_Material provided_:

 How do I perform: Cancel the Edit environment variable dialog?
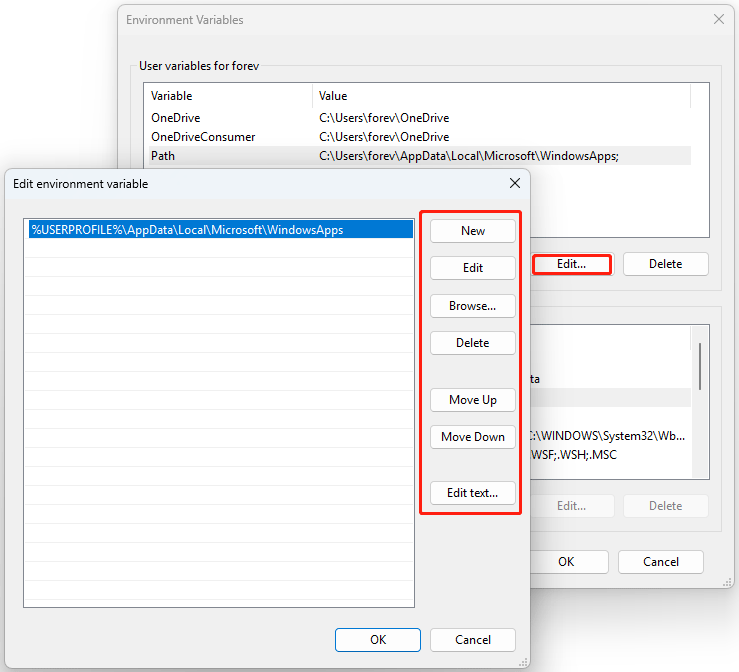point(473,640)
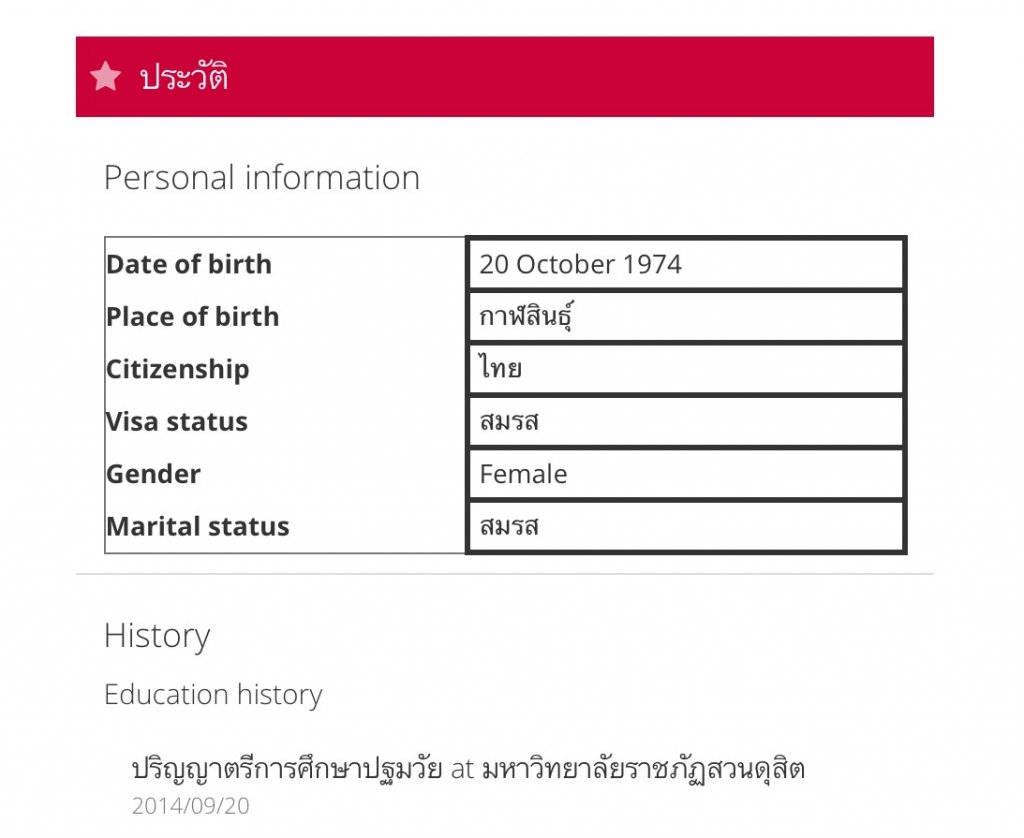Click the Education history subheading

(213, 695)
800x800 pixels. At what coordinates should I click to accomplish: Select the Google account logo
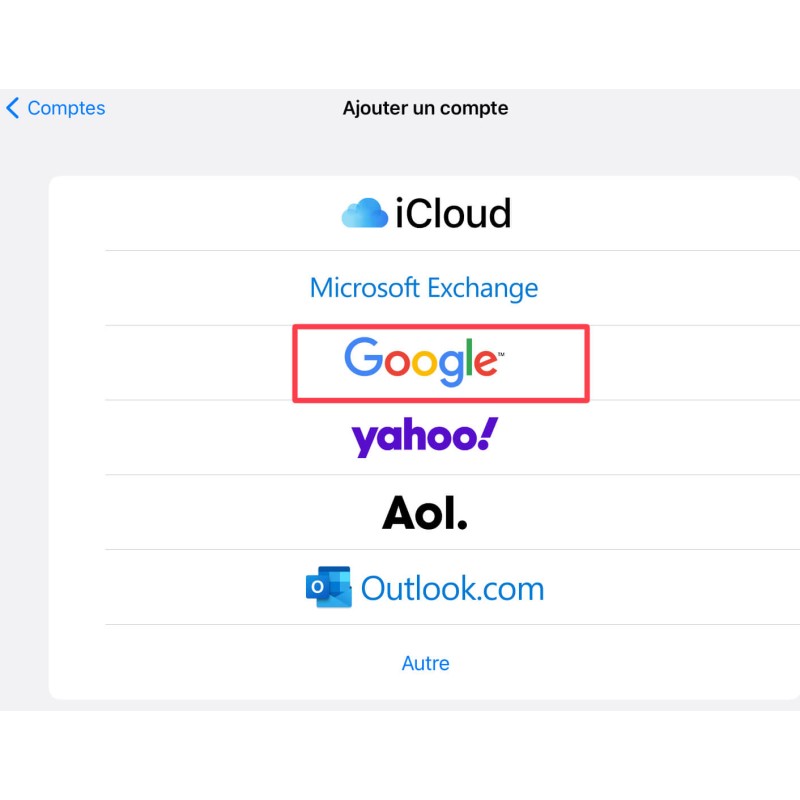(x=422, y=362)
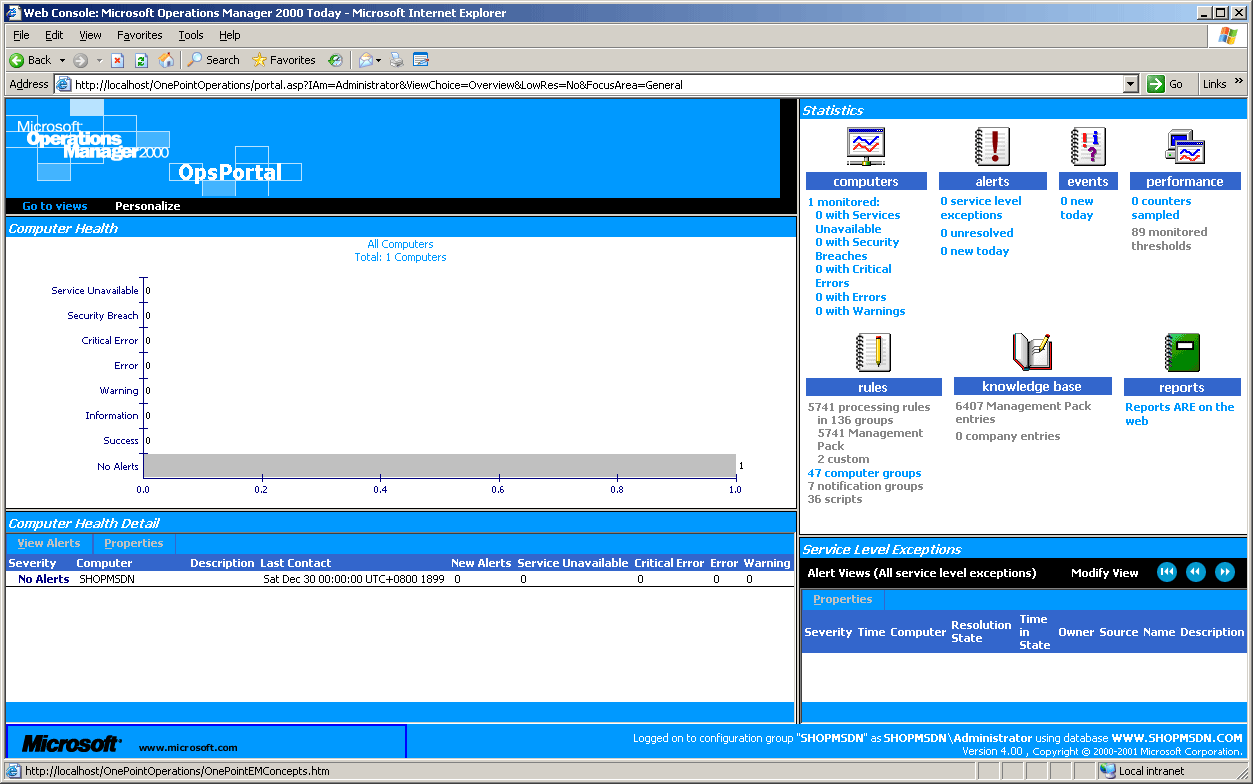The height and width of the screenshot is (784, 1253).
Task: Switch to View Alerts tab
Action: click(49, 543)
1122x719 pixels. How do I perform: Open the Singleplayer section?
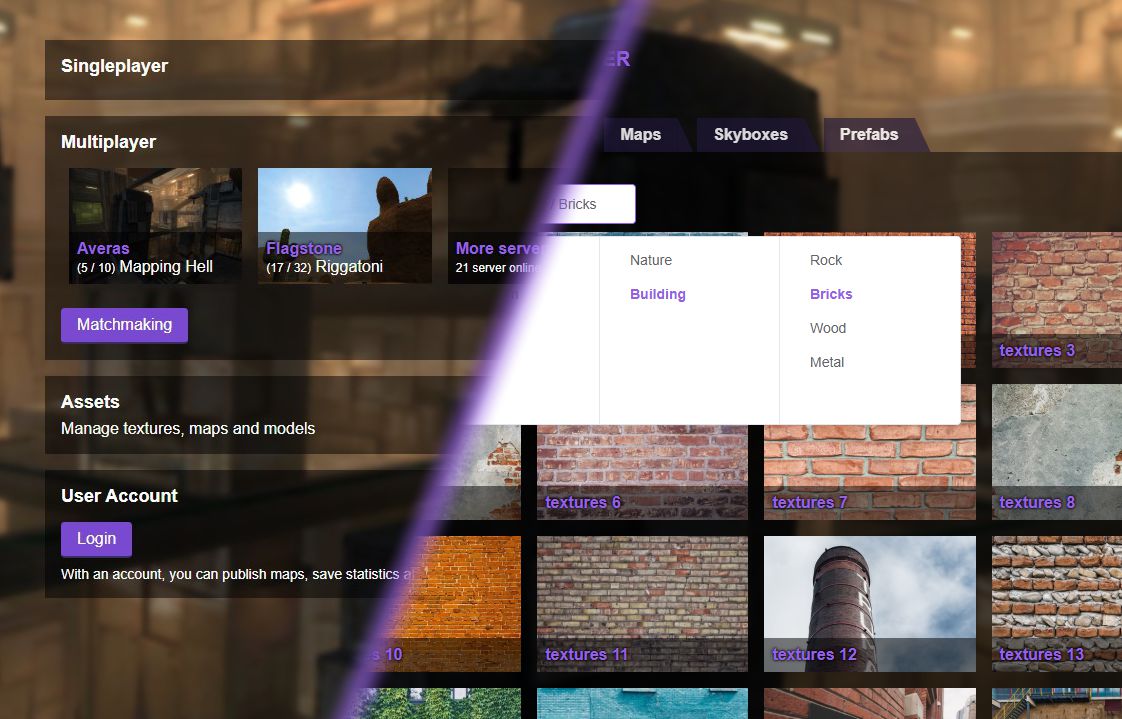[x=114, y=66]
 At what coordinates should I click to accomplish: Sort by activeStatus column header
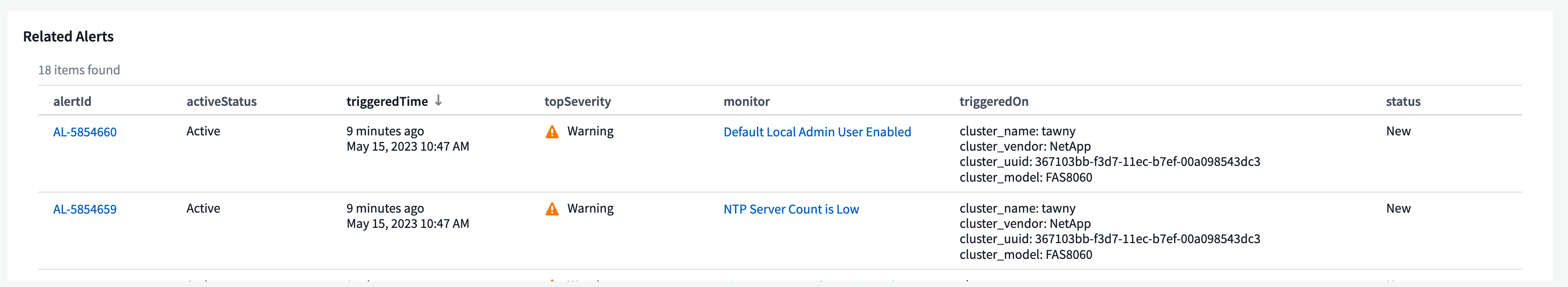point(221,102)
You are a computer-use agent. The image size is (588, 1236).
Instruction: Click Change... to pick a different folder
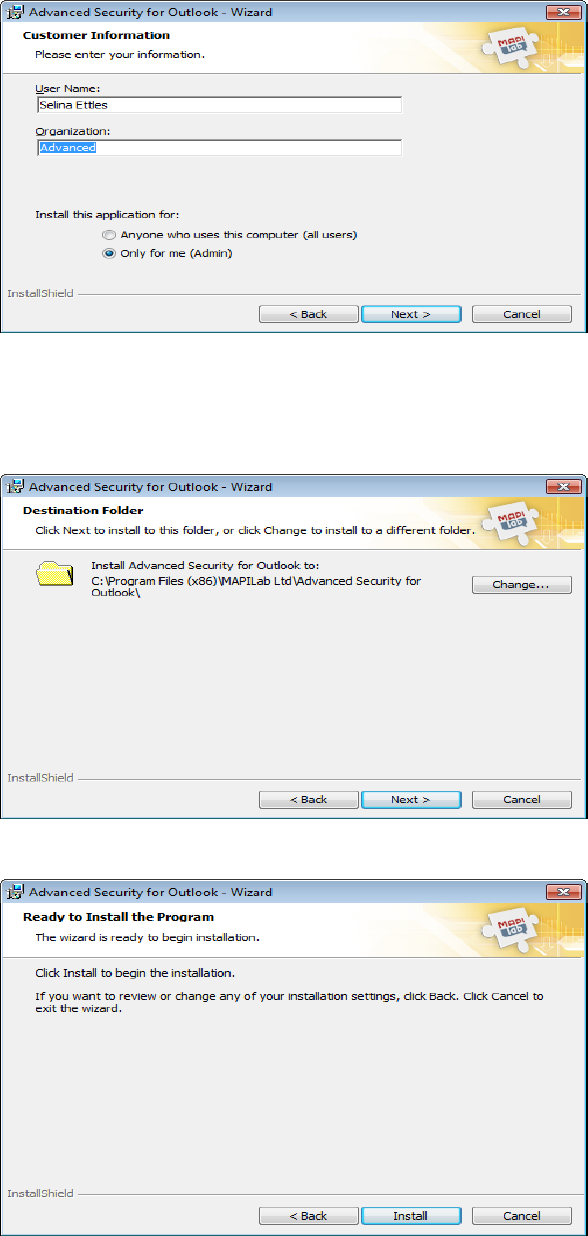point(522,585)
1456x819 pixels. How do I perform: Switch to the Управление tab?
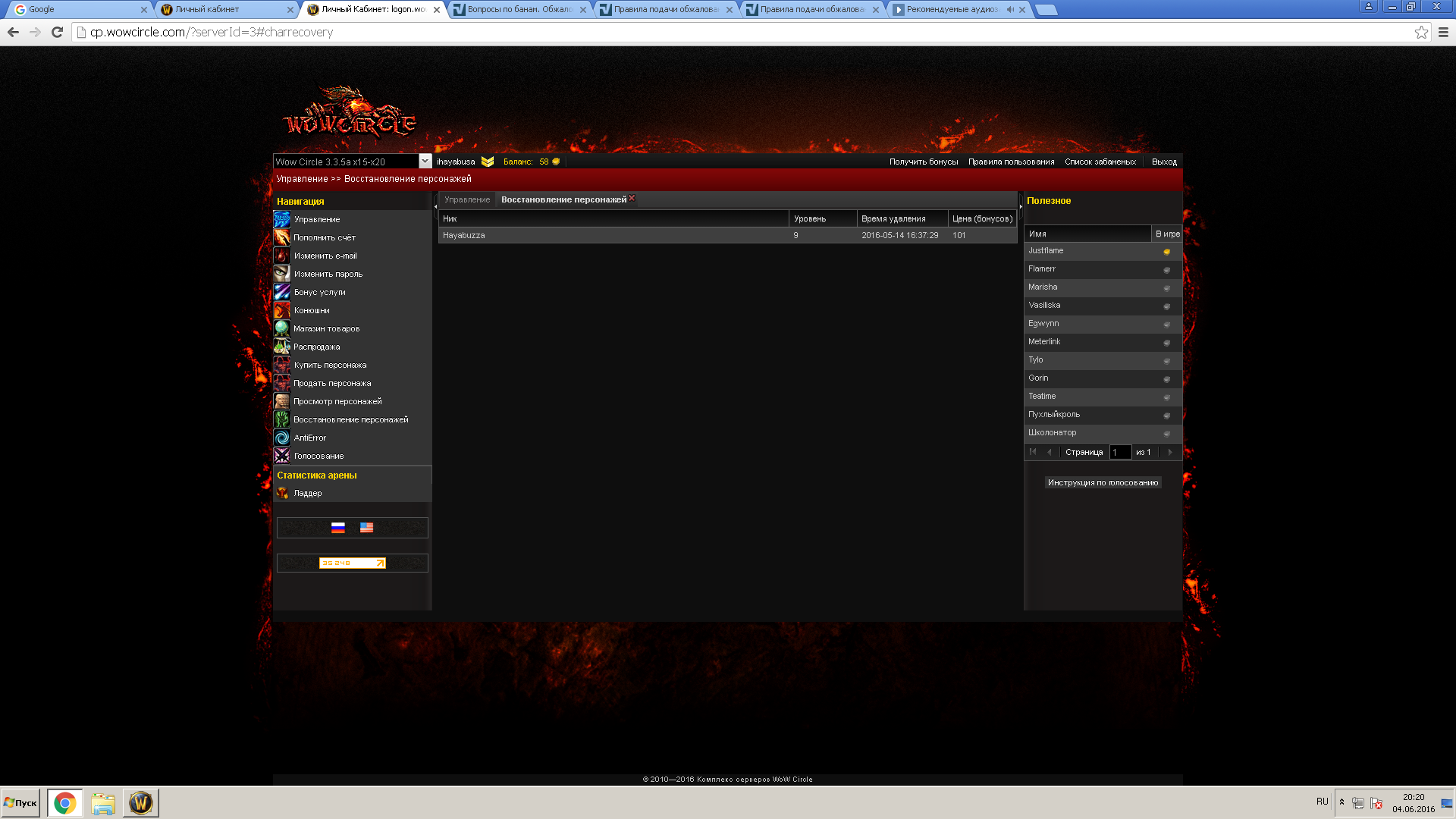[467, 199]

_Set task_:
Please rewrite the items above as a JSON list of strings with one string per line, omitting blank lines and the pictures.

_In response_:
[
  " How do I perform: Cancel the Edit environment variable dialog?",
  "point(473,640)",
  "Click the Education history subheading",
  "(213, 695)",
  "800x800 pixels. At what coordinates should I click to accomplish: Select the Google account logo",
  "(x=422, y=362)",
  "The height and width of the screenshot is (784, 1253).",
  "Task: Switch to View Alerts tab",
  "Action: click(49, 543)",
  "1122x719 pixels. How do I perform: Open the Singleplayer section?",
  "[x=114, y=66]",
  " At what coordinates should I click to accomplish: Sort by activeStatus column header",
  "point(221,102)",
  "You are a computer-use agent. The image size is (588, 1236).",
  "Instruction: Click Change... to pick a different folder",
  "point(522,585)",
  "1456x819 pixels. How do I perform: Switch to the Управление tab?",
  "[467, 199]"
]